A judge has dismissed a majority of the SEC lawsuit against SolarWinds, apart from securities fraud claims prompted by a statement on SolarWinds's website that advertised the company’s security controls. The judge stated that SolarWinds previously acknowledged it had no obligation to disclose individual cyber incidents and no promised ability to prevent all cyber incidents. Furthermore, the judge asserted that anti-fraud laws do not obligate risk warnings to contain “maximum specificity.”
This lawsuit, which was filed last October, alleged that SolarWinds defrauded investors by hiding security vulnerabilities before and after a cyberattack targeted in the United States federal government. The SEC further alleged that SolarWinds downplayed the severity of the cyberattack’s impacts after it occurred. All claims against against SolarWinds and CISO Timothy Brown were dismissed for statements after the attack.
In regard to the SolarWinds ruling, John Gunn, CEO of Token, provided the following commentary:
“The backdrop to this ruling is the recent SCOTUS decision in Loper that overturned the Chevron deference and placed a greater burden on regulatory agencies, including the SEC, to more clearly define regulatory requirements and to move decisions on penalties from agencies to the courts.
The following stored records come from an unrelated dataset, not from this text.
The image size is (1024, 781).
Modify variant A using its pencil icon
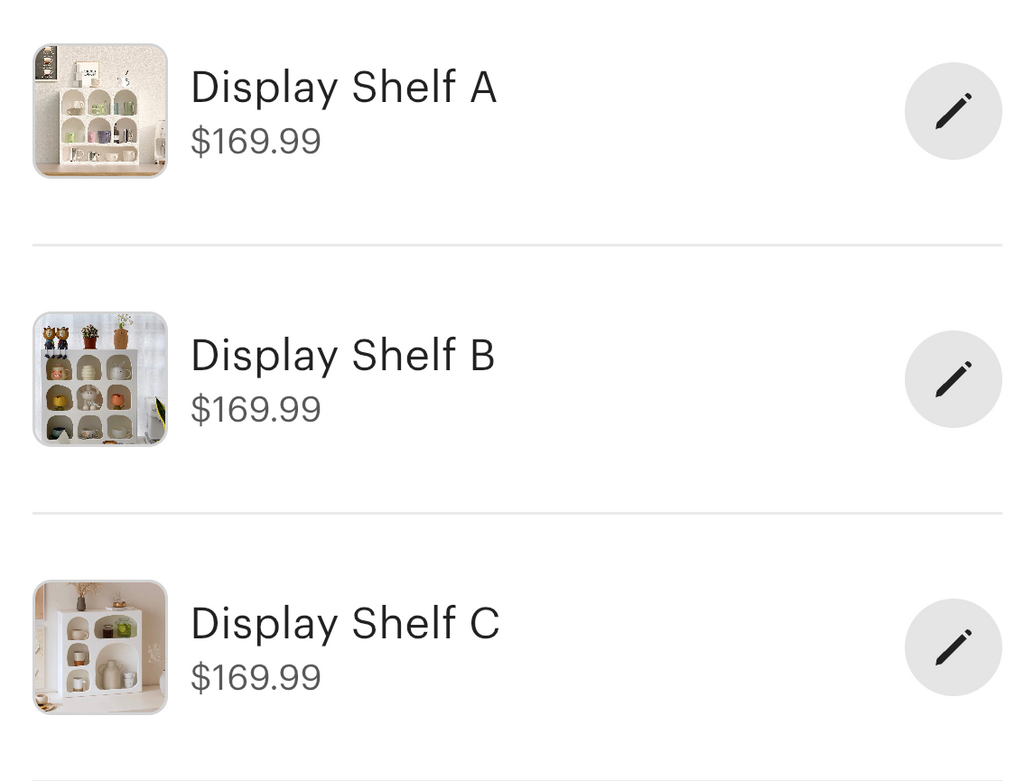click(953, 110)
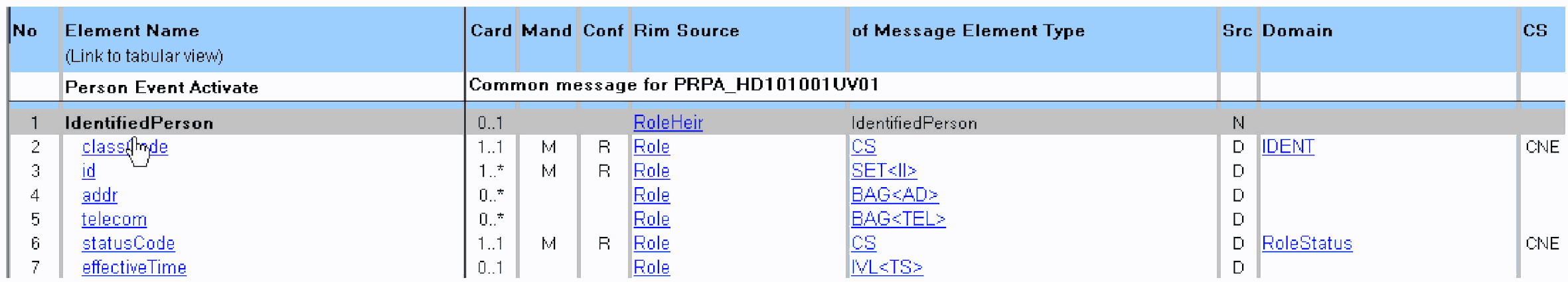Open the IDENT domain link
This screenshot has width=1568, height=282.
(x=1288, y=147)
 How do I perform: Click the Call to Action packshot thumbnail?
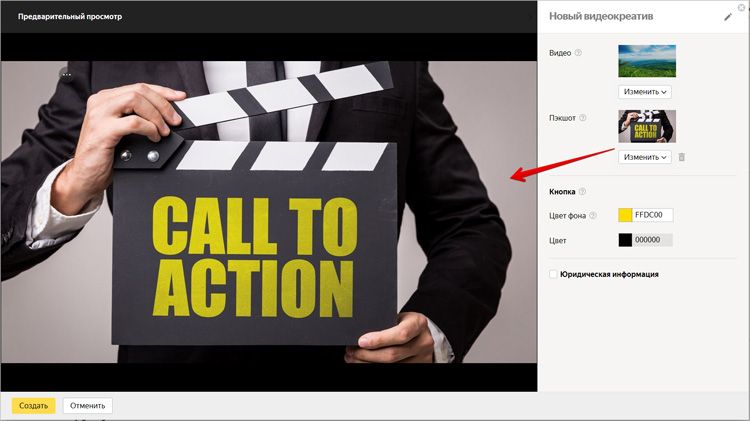(x=647, y=126)
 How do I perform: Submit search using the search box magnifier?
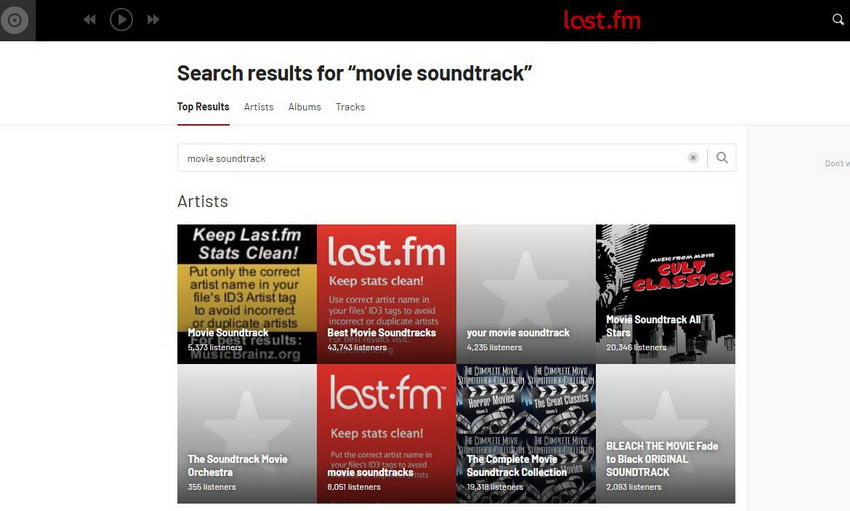pyautogui.click(x=722, y=158)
“Anyone who sees this as SolarWinds being relieved from the consequences of their actions is overlooking the $26 million they paid to settle the shareholder class action lawsuit resulting from this incident and the staggering $2 billion loss in company value they have suffered since the incident was disclosed. These financial penalties have the biggest impact on other organizations’ motivation to pursue more stringent cybersecurity protections and disclosures.”